Expectation of random process

Question

I have a random process defined as

$$X(t) = A \sin(\omega t + \phi)$$

where A and $\omega$ are independent. $\phi$ is distributed $U[0,2\pi]$.

I would like to find $E[X(t)]$.

I believe the answer is $0$ because the multiplication of 2 expectation of independent random variables is the product of the expectation of each. i.e. $E[X(t)] = E[A] E[\sin(\omega t + \phi)]$.

Since $\phi$ is distributed uniformly over a cycle, the mean of the $\sin()$ term must be zero thereby making the whole quantity 0.

Is this correct?

Answer 1

Yes, if $(A,\omega,\phi)$ is mutually independent.

Indeed, if $(A,\omega,\phi)$ is mutually independent, then $A$ is independent of $(\omega,\phi)$ so you can write $\mathbb E[X(t)]=\mathbb E[A]\mathbb E[\sin(\omega t+\phi)]$.

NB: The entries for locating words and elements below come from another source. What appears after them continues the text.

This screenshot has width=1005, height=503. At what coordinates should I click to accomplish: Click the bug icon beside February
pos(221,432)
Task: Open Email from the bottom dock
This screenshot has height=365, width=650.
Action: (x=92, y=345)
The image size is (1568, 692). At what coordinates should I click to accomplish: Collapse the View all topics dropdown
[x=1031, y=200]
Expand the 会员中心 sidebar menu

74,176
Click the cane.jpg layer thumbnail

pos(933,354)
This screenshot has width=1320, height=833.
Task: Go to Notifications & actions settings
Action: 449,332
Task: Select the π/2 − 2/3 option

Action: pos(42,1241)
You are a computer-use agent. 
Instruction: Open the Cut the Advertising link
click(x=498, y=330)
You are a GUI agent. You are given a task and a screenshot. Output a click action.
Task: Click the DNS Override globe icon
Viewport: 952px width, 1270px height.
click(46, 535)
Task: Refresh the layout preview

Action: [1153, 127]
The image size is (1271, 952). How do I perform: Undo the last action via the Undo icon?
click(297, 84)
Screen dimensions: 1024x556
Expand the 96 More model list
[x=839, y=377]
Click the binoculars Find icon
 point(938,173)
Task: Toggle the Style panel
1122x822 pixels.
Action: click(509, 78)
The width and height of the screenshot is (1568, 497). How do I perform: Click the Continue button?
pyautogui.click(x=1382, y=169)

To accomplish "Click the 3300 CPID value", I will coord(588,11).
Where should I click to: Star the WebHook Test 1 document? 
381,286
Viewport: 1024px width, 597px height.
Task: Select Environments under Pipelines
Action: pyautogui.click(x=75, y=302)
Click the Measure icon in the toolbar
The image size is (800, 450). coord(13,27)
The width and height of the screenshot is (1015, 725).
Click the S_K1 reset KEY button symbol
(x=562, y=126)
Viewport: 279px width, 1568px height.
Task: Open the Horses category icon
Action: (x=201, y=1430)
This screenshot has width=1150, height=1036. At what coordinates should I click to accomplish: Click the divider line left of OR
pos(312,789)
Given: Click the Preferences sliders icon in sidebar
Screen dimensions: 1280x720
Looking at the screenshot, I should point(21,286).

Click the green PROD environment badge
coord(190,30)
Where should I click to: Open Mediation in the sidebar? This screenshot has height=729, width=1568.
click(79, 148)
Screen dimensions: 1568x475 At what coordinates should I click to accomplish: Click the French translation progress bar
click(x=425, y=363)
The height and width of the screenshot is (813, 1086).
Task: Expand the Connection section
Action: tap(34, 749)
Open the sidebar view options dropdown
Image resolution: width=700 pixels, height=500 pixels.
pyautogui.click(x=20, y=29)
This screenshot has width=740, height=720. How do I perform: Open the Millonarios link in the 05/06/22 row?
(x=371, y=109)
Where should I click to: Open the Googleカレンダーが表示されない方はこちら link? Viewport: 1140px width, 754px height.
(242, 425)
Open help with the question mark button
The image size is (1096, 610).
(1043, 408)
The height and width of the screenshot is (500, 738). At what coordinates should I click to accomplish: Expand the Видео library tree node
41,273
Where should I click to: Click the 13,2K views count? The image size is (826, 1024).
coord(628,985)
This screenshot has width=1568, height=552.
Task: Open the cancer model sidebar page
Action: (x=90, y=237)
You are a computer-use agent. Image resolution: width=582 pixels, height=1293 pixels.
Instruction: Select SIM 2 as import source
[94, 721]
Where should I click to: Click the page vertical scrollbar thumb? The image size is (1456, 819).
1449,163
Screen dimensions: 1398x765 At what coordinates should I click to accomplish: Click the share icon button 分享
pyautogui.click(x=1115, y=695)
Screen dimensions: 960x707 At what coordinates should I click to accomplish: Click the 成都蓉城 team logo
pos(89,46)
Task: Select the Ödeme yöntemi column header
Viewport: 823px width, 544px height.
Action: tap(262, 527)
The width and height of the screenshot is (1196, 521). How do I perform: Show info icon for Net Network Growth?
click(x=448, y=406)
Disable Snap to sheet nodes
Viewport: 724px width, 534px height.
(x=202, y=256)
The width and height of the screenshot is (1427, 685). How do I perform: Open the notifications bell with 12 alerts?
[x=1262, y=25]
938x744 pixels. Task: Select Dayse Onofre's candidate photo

Moreover, $\omega$ is independent of $\phi$ so $$ \mathbb E[\sin(\omega t+\phi)]=\mathbb E[\sin(\omega t)\cos(\phi)]+\mathbb E[\sin(\phi)\cos(\omega t)]=\mathbb E[\sin(\omega t)]\mathbb E[\cos(\phi)]+\mathbb E[\sin(\phi)]\mathbb E[\cos(\omega t)]=0 $$

I used the formula $\sin(a+b)=\sin(a)\cos(b)+\sin(b)\cos(a)$ because it requires the least knowledge in probability theory. If you are more familiar with the probability theory, here is another way to conclude: since $\omega$ and $\phi$ are independent, we have $$ \mathbb E[\sin(\omega t+\phi)]=\mathbb E[f(\omega t)], $$ where $f:\mathbb R\to\mathbb R$ is defined for all $x\in\mathbb R$ by $f(x)=\mathbb E[\sin(x+\phi)]=0$.

Answer 2

$\newcommand{\bbx}[1]{\,\bbox[15px,border:1px groove navy]{\displaystyle{#1}}\,} \newcommand{\braces}[1]{\left\lbrace\,{#1}\,\right\rbrace} \newcommand{\bracks}[1]{\left\lbrack\,{#1}\,\right\rbrack} \newcommand{\dd}{\mathrm{d}} \newcommand{\ds}[1]{\displaystyle{#1}} \newcommand{\expo}[1]{\,\mathrm{e}^{#1}\,} \newcommand{\ic}{\mathrm{i}} \newcommand{\mc}[1]{\mathcal{#1}} \newcommand{\mrm}[1]{\mathrm{#1}} \newcommand{\pars}[1]{\left(\,{#1}\,\right)} \newcommand{\partiald}[3][]{\frac{\partial^{#1} #2}{\partial #3^{#1}}} \newcommand{\root}[2][]{\,\sqrt[#1]{\,{#2}\,}\,} \newcommand{\totald}[3][]{\frac{\mathrm{d}^{#1} #2}{\mathrm{d} #3^{#1}}} \newcommand{\verts}[1]{\left\vert\,{#1}\,\right\vert}$ \begin{align} &\bbox[10px,#ffd]{\int_{0}^{2\pi}A\sin\pars{\omega t + \phi}\,{\dd\phi \over 2\pi}} = \left.\phantom{\Large A} -\,{A \over 2\pi}\,\cos\pars{\omega t + \phi}\,\right\vert_{\ \phi\ =\ 0}^{\ \phi\ =\ 2\pi} \\[5mm] = &\ -\,{A \over 2\pi}\,\cos\pars{\omega t + 2\pi} + {A \over 2\pi}\,\cos\pars{\omega t + 0} = \bbx{0} \end{align}

$\ds{\cos}$ is a periodic function of period $\ds{2\pi}$.